Small Used Cars Are a Tough Sell as Gas Remains Cheap

| September 22, 2009

Even with all the hype over small vehicles, many used-car buyers are gravitating toward the think-big mentality that characterized the auto market a few years ago.

Pre-owned small vehicles have taken the most significant hits in resale value on the market according to Kelley Blue Book. KBB reports that even the once much-desired, diminutive Smart ForTwo is struggling.

"It's part of a larger trend that's been happening all year," explained KBB senior market analyst Alec Gutierrez. "Some of the weakest segments are subcompact, compact and hybrids."

The downward trend in part reflects the fact that fuel prices have remained fairly stable and cheap. One gallon of regular gas sold for an average of $2.55 in the United States last Thursday, which indicates a decrease of eight cents from $2.63 one month ago and $3.86 one year ago according to AAA.

The trend also underscores the fact that Americans might not be so eager to accept the smaller new cars mandated by the federal government if their prices are higher than those of larger vehicles.

Last Tuesday, the Obama administration proposed mandating an industry average fuel economy of 35.5 mpg for new vehicles by 2016, a target that will result in additional small vehicles with pricier technology.

The prices of trucks and SUVs dropped so dramatically when gas prices exploded that these vehicles are now in high demand because of their bargain status, even as their prices recover.

"We do see big stuff moving," explains Steve Bussjaeger, the owner of the Star SuperCenter used car dealership in Glendale, California. "They got cheap. ... People are more price conscious than gas (price) conscious."

Adesa, a wholesale car auction house, reports that truck prices dropped 18 percent from August 2007 to August 2008. Ever since, they have gone up by 23 percent.

Compact vehicles, on the other hand, did just the opposite, increasing in value by an average of 17 percent from August 2007 to August 2008 and declining by 15 percent since that point. "Everything did a flip-flop," concludes Adesa's chief economist, Tom Kontos.

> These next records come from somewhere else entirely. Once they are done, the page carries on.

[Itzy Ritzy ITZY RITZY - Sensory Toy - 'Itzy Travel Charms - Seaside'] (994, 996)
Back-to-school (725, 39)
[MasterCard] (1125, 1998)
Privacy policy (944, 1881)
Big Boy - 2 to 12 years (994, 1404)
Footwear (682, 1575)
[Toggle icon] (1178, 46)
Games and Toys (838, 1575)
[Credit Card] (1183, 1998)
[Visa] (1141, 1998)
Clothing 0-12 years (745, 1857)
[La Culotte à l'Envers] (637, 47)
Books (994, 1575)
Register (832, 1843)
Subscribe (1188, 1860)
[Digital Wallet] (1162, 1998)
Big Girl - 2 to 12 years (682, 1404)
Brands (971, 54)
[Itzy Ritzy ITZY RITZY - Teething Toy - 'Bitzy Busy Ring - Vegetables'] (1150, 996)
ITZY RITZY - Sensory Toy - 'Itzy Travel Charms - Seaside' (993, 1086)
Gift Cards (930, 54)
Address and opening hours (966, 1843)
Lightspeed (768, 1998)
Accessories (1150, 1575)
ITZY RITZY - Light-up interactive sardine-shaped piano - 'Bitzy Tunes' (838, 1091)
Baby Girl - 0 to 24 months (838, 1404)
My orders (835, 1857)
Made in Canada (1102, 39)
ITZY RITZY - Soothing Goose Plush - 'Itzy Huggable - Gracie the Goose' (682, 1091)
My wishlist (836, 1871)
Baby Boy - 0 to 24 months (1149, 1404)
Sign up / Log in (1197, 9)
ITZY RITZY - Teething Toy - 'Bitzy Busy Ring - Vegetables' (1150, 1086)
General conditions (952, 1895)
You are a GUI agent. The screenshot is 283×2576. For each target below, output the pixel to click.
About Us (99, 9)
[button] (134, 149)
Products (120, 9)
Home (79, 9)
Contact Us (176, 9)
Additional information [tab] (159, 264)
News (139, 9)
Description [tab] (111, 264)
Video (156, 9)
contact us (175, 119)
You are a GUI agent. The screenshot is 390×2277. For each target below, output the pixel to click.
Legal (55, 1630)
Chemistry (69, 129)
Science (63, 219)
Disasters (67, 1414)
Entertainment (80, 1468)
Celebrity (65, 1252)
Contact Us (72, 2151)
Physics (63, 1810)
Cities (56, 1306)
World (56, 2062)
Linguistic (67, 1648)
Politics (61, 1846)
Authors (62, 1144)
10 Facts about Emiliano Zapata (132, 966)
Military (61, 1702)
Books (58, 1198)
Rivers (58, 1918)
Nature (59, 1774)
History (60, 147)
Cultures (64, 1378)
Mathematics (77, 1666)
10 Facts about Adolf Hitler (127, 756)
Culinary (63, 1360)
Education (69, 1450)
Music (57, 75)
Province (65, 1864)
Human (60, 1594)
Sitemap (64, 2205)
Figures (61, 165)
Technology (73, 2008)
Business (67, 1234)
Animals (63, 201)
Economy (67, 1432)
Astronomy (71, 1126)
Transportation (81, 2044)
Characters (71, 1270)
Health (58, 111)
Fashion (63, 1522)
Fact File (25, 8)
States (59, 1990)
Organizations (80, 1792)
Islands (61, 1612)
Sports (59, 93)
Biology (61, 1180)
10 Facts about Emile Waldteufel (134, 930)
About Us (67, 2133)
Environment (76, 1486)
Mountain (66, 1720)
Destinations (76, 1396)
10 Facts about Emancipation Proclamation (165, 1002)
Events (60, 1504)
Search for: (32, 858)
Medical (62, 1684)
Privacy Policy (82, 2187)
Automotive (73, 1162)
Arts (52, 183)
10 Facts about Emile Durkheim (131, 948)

The lilliputian Smart ForTwo vehicle declined in value by 3.9 percent from July to August of 2009. Mr. Gutierrez adds, however, that the long-term depreciation of the Smart car is fairly modest, with most vehicles keeping 85 percent of their value since the manufacturer started delivering them one year ago.

"The entire industry has suffered this year. ... The small-car segment has been affected by this as well," explains Ken Kettenbeil, Smart USA spokesman. "However, we know that in time both situations will change. For this, and many other reasons, the trend will transition toward smaller vehicles."